What is a multiplicative inverse?
The multiplicative inverse of a number is the value you multiply it by to get 1. For an ordinary real number a, that inverse is simply the reciprocal \(1/a\) — for example, the inverse of 4 is 0.25 because \(4 \times 0.25 = 1\). Zero has no inverse because no number times zero equals one.
$$a^{-1} = \frac{1}{\text{Number (a)}}$$
Modular inverse
In modular arithmetic, the multiplicative inverse of a (mod m) is the integer x in the range 0 to m−1 such that \(a \cdot x \equiv 1 \pmod{m}\). This appears constantly in number theory and cryptography (RSA, hashing, error-correcting codes). A modular inverse exists only when a and m are coprime — that is, \(\gcd(a, m) = 1\). This calculator finds it with the extended Euclidean algorithm.
$$\text{Number (a)} \cdot a^{-1} \equiv 1 \pmod{\text{Modulus (m)}}$$
How to use this calculator
Enter your number a. Leave the modulus at 0 (or blank) to get the plain reciprocal \(1/a\). To compute a modular inverse, enter a modulus m greater than 1; the calculator reduces a modulo m and returns the inverse, or tells you none exists if a and m share a common factor.
Worked example
Find the inverse of 3 modulo 11. We need x with \(3x \equiv 1 \pmod{11}\). Testing \(x = 4\) gives $$3 \times 4 = 12 = 11 + 1 \equiv 1 \pmod{11}.$$ So the modular inverse is 4. As a reciprocal, the inverse of 3 is \(1/3 \approx 0.333333\).
FAQ
Why does zero have no inverse?
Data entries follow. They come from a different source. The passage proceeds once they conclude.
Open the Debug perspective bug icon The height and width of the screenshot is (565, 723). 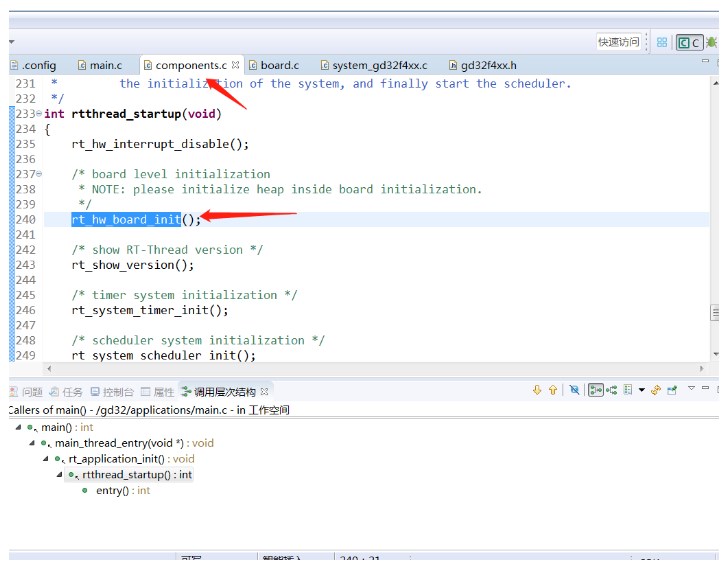pyautogui.click(x=711, y=42)
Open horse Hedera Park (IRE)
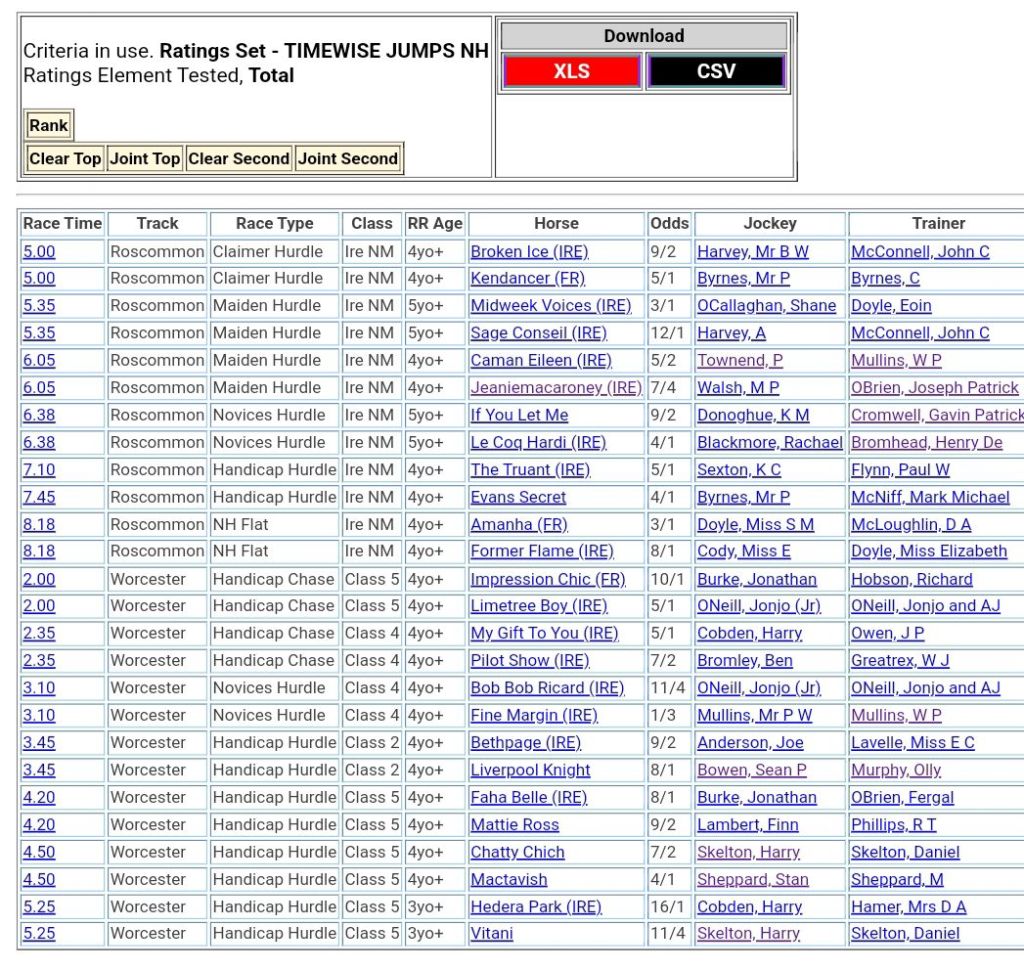The height and width of the screenshot is (970, 1024). point(536,907)
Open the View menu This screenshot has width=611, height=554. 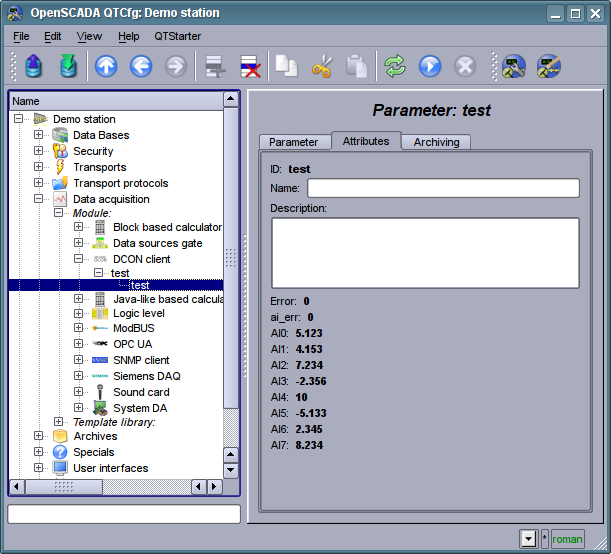(89, 36)
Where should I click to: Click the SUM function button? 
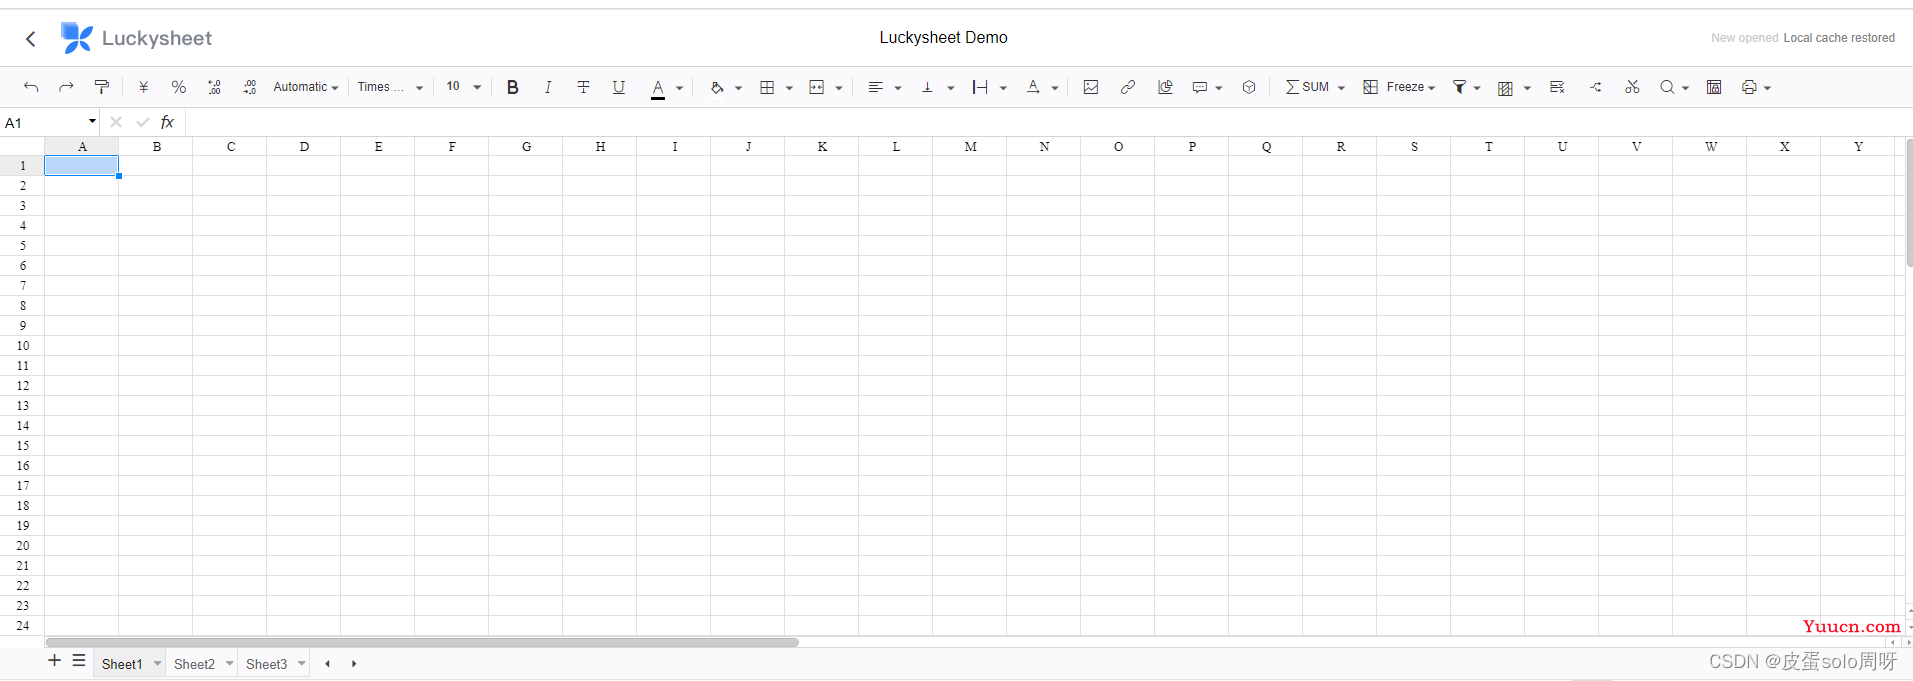click(x=1307, y=87)
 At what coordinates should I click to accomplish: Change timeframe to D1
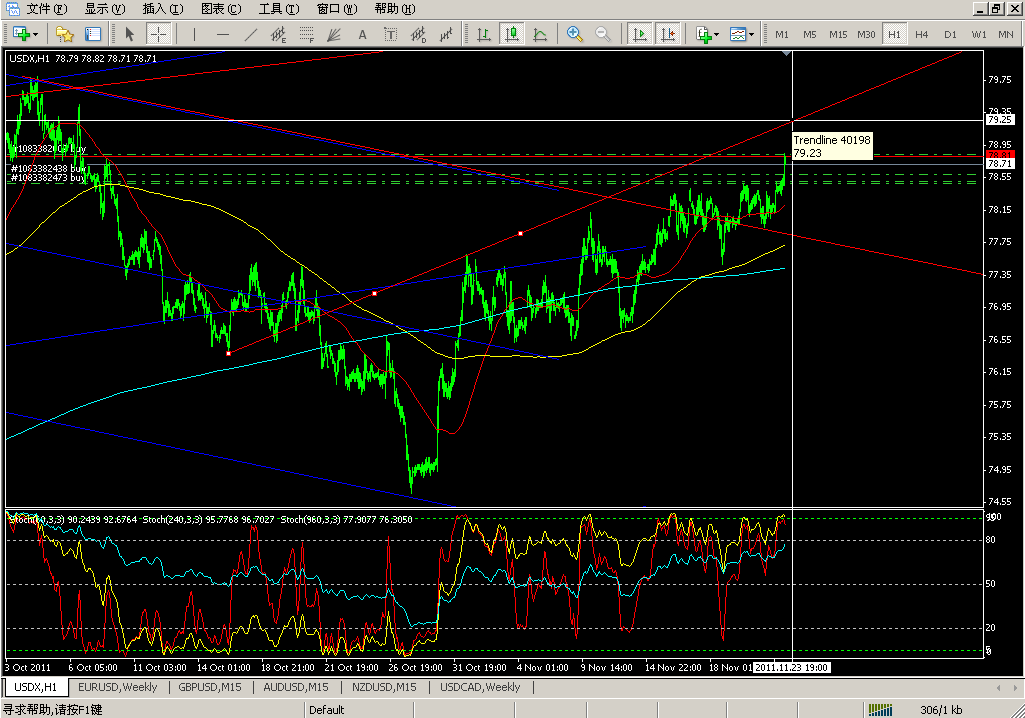(950, 34)
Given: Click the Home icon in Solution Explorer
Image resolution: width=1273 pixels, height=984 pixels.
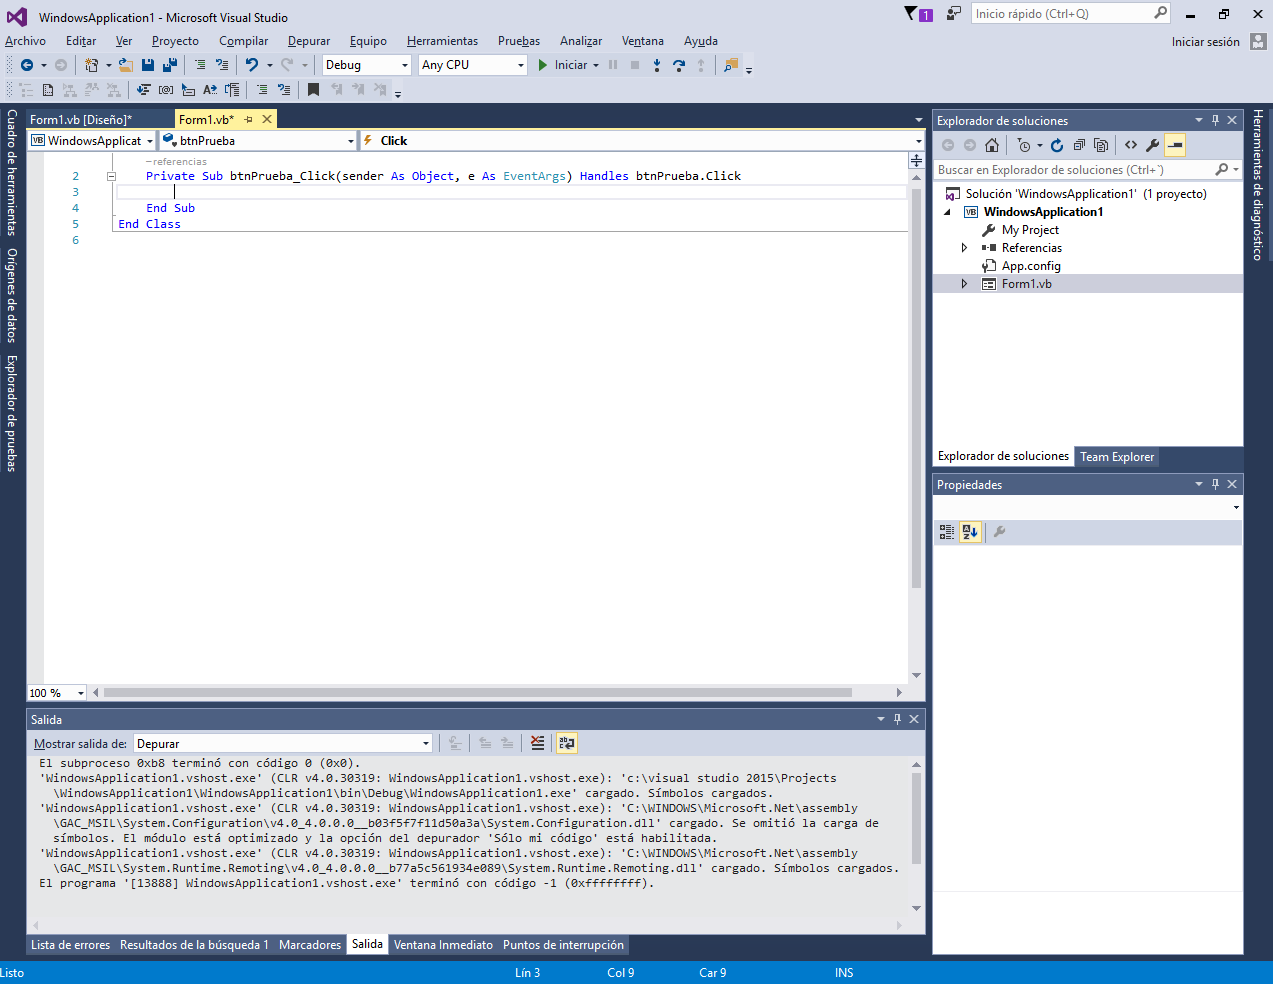Looking at the screenshot, I should pos(992,145).
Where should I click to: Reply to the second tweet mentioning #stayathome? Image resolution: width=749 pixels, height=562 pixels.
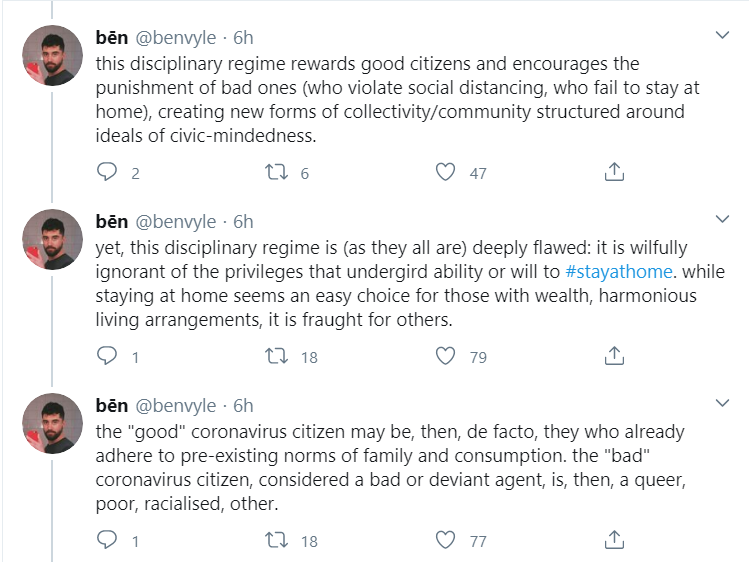coord(108,355)
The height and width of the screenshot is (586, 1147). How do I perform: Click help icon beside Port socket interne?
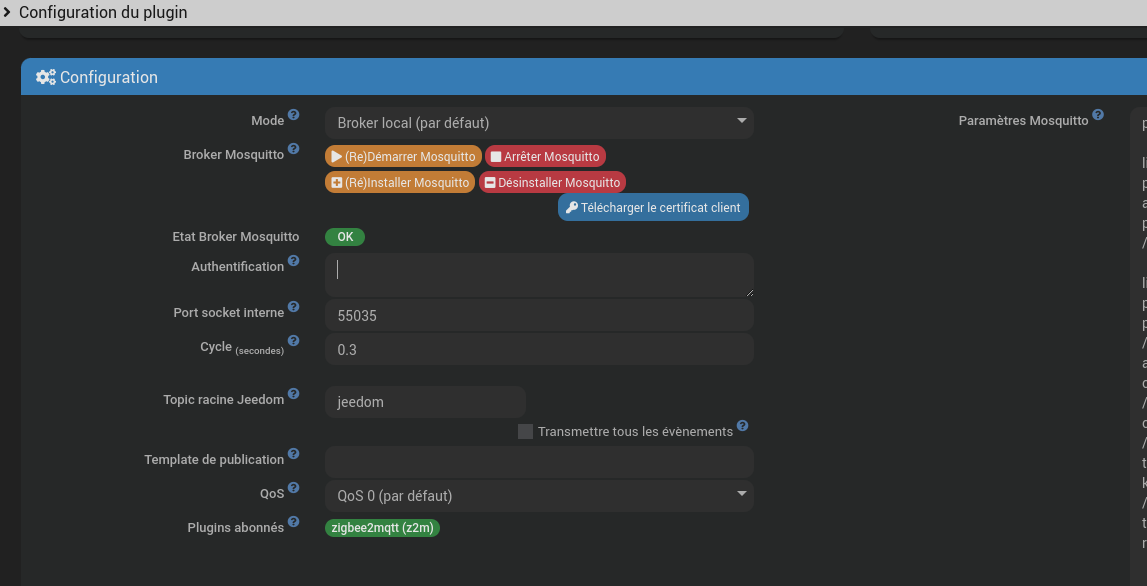click(x=293, y=307)
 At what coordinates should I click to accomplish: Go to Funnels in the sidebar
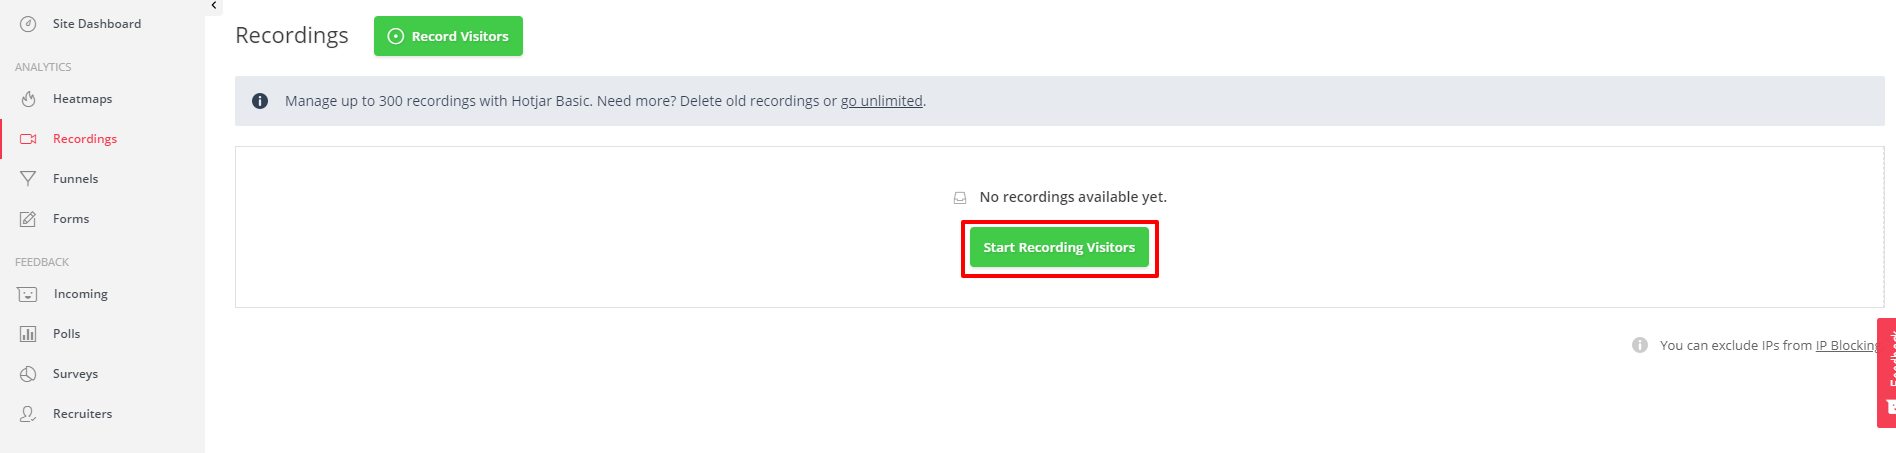pyautogui.click(x=75, y=179)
Because any number multiplied by 0 is 0, never 1.
When does a modular inverse fail to exist? When \(\gcd(a, m) \neq 1\) — for instance, 4 has no inverse mod 8 since they share the factor 4.
Can I use a negative number for modular inverse? Yes; it is first reduced into the range 0 to m−1 before inverting.